High-performance computing suffers from a performance bottleneck that wastes computation time, money, and energy, as processing cores on multicore systems sit idle waiting for memory accesses from irregular kernels. These irregular kernels normally accomplish little computational work despite the high cost of accessing memory. These costly bottlenecks must be remedied by a new approach to high-performance computing. But, at the same time, computing is evolving and is becoming less dependent on the low-level programming languages that cause these bottlenecks and more dependent on learning algorithms such as neural networks to attain the necessary efficiency. This project builds the foundation for accelerating irregular kernels by replacing them with neural networks that run on accelerators optimized for neural networks. These neural networks offer better performance and energy consumption. Additionally, these networks are tuned in high-level programming languages (e.g., Python) that are easier for novice users to learn. This allows more computer scientists to aid the scientific and high-performance computing communities. This project also builds a new curriculum such as adding neural accelerators and expanding neural network algorithm materials into traditional undergraduate courses. This project, in both its research and educational aspects, significantly reduces the development time and costs of high-performance computing while simultaneously reducing performance bottlenecks. Furthermore, this project will support graduate and undergraduate students as they engage in cross-disciplinary involvement to match accuracy and performance constraints from the scientific-modeling and big-data-analysis communities that currently depend on irregular kernels for areas such as climate modeling, large scale circuit design, and drug analysis on infectious diseases.
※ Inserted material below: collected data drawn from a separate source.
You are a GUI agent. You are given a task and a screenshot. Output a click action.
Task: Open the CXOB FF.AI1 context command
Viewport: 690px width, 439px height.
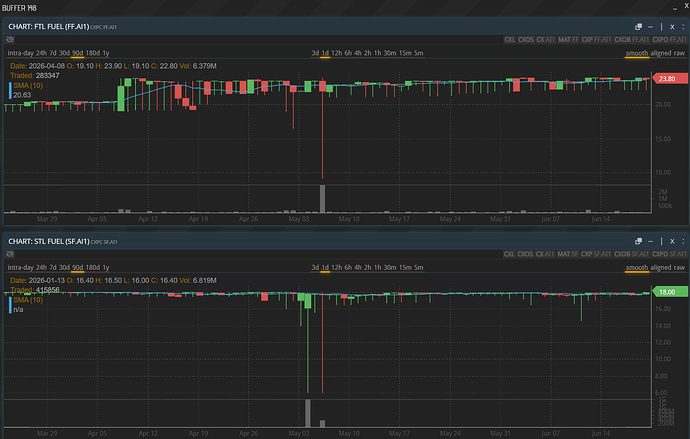click(631, 40)
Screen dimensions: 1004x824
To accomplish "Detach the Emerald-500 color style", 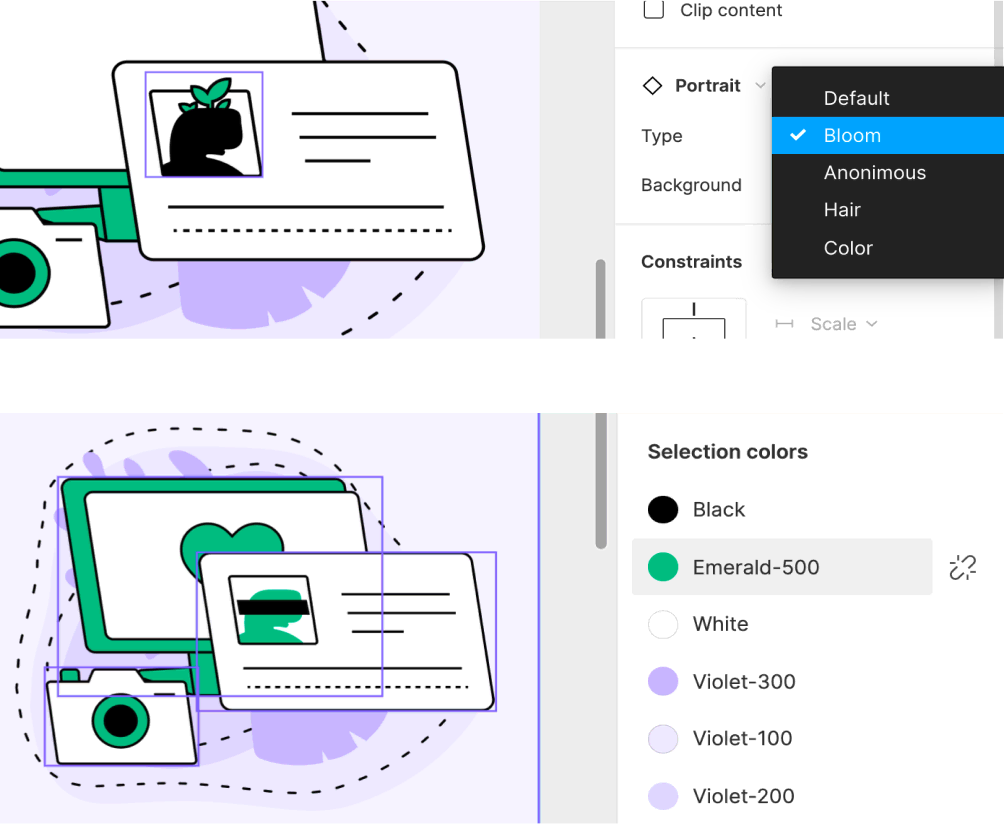I will (962, 567).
The goals and scope of this project are to build a framework that allows irregular kernels to be optimized in terms of both their performance and energy usage using the technique of neural acceleration, i.e., being represented and executed as a neural network. The methods used to meet the project’s goals and scope include the following: 1) The development of an approximation-bound characteristic that quantifies and qualifies acceptable error bars on the developed neural networks along with performance and energy requirements; 2) The development of initial neural networks for commonly used irregular kernels that can be used as starting networks for more complex irregular kernels and be used by individuals tuning their irregular kernels (which will be made available by a public database that is created and maintained by the investigator to support research in this area); and 3) The construction of a toolchain to aid in identifying irregular kernels in code, constructing neural networks based on user input, and deciding how the neural networks should be scheduled. The deliverable toolchain has support for popular libraries like TensorFlow and will be disseminated via an open-source repository. The transformative impact of this project’s effort generates a completely new optimization option for irregular kernels and a base set of tools (i.e., a public database and scheduling toolchain) that will foster future advances into using neural acceleration for various codes and lead to significant advancements in science and engineering. As such, this new optimization option may inspire a new computational model in a post-Moore era that provides timely scientific data for urgent government policy, such as climate change and foreign affairs. This project is jointly funded by CAREER Software and Hardware Foundations HPC program and the Established Program to Stimulate Competitive Research (EPSCoR).
This award reflects NSF's statutory mission and has been deemed worthy of support through evaluation using the Foundation's intellectual merit and broader impacts review criteria.